The demand itself came from familiar categories. Fashion and apparel led the way, followed by food and beverage and jewellery retailers. The names signing leases were heavyweights, with international fashion brands like Bershka, Uniqlo and H&M among those taking up space during the quarter. Their arrival signals confidence in Bengaluru as a retail destination.
Here is the unusual part. No new malls were completed in the quarter, and total inventory actually fell to 14.4 million sq ft after the Brookfield, or Cosmopolitan, Mall was withdrawn from the market. So the city lost retail stock at the same time as demand stayed strong.
The result was a tighter market. Vacancy dropped 110 basis points quarter on quarter as leasing held up. A 110 basis point fall in three months is a brisk move for retail. Fewer options and a steady appetite are the kind of combination landlords welcome, and tenants dread.
The squeeze is straightforward supply and demand. JLL said rents and capital values kept rising, driven by the gap between what retailers want and the quality space available to them. When good mall floor is scarce, pricing power shifts firmly to landlords.
That dynamic rewards owners of well-located, high-grade centres and pressures brands still hunting for the right address. There is little a tenant can do but wait or pay up. For now, the imbalance is the defining feature of the market, and it is unlikely to ease until fresh supply lands.

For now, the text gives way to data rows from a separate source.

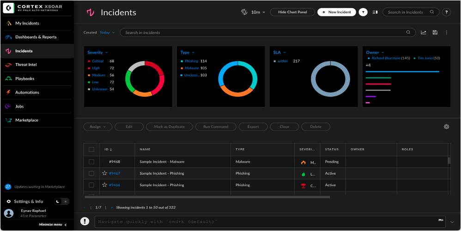Click the horizontal scrollbar under incidents table
Viewport: 461px width, 231px height.
(208, 197)
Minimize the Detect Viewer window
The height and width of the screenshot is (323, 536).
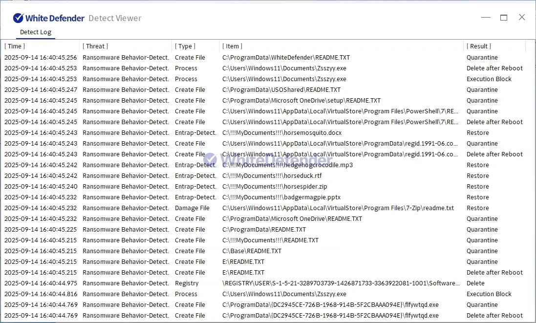[x=486, y=18]
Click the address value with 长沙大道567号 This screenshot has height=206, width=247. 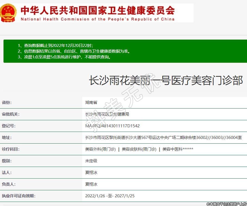pyautogui.click(x=163, y=138)
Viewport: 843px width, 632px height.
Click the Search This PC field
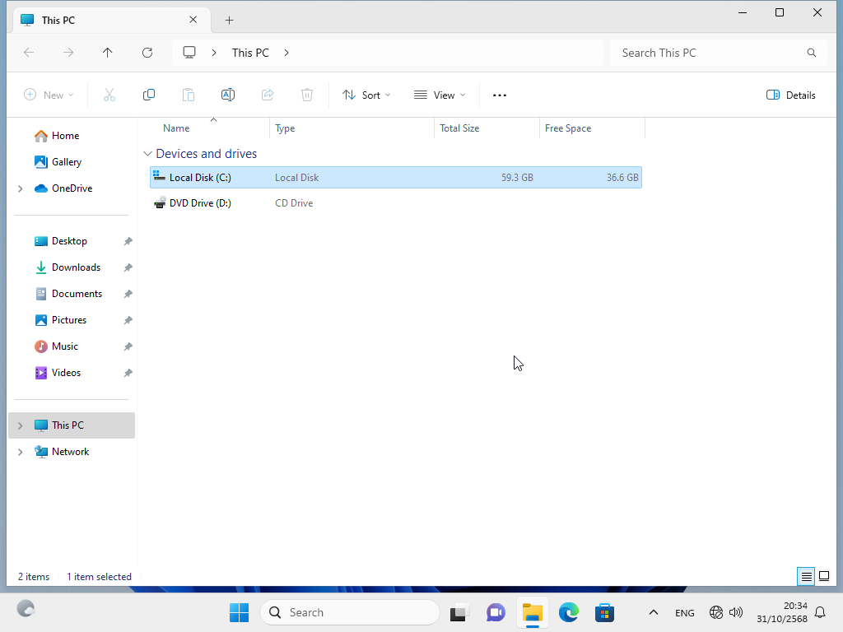(708, 53)
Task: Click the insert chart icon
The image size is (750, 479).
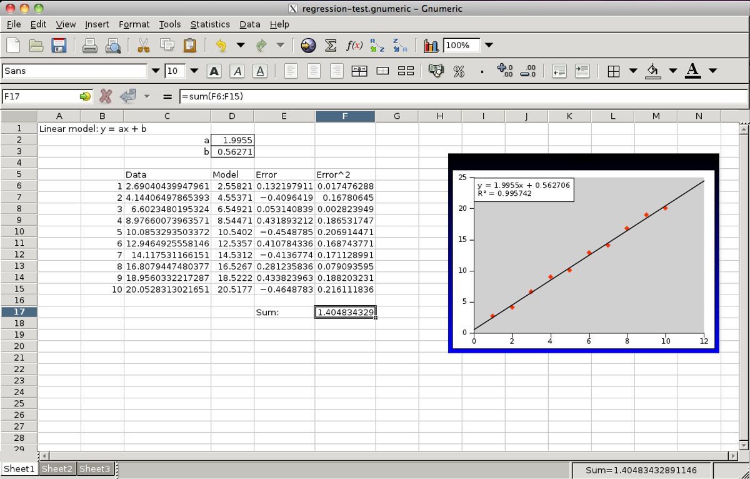Action: (x=431, y=45)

Relief is on the way, just not yet. A clutch of new projects is lined up to strengthen the city's retail pipeline, including Phoenix Market City Phase 2, Forum 13 Degree North, Forum Sarjapur Road and Brigade Cornerstone Utopia Mall. Between them, they point to meaningful new capacity across several parts of the city.
JLL expects these to support continued growth as they come online. Until they do, Bengaluru's retail story stays the same: plenty of brands wanting in, and not enough quality space to hand them. The next phase depends entirely on how quickly that pipeline turns into open doors. Developers, in short, hold the key to the next chapter.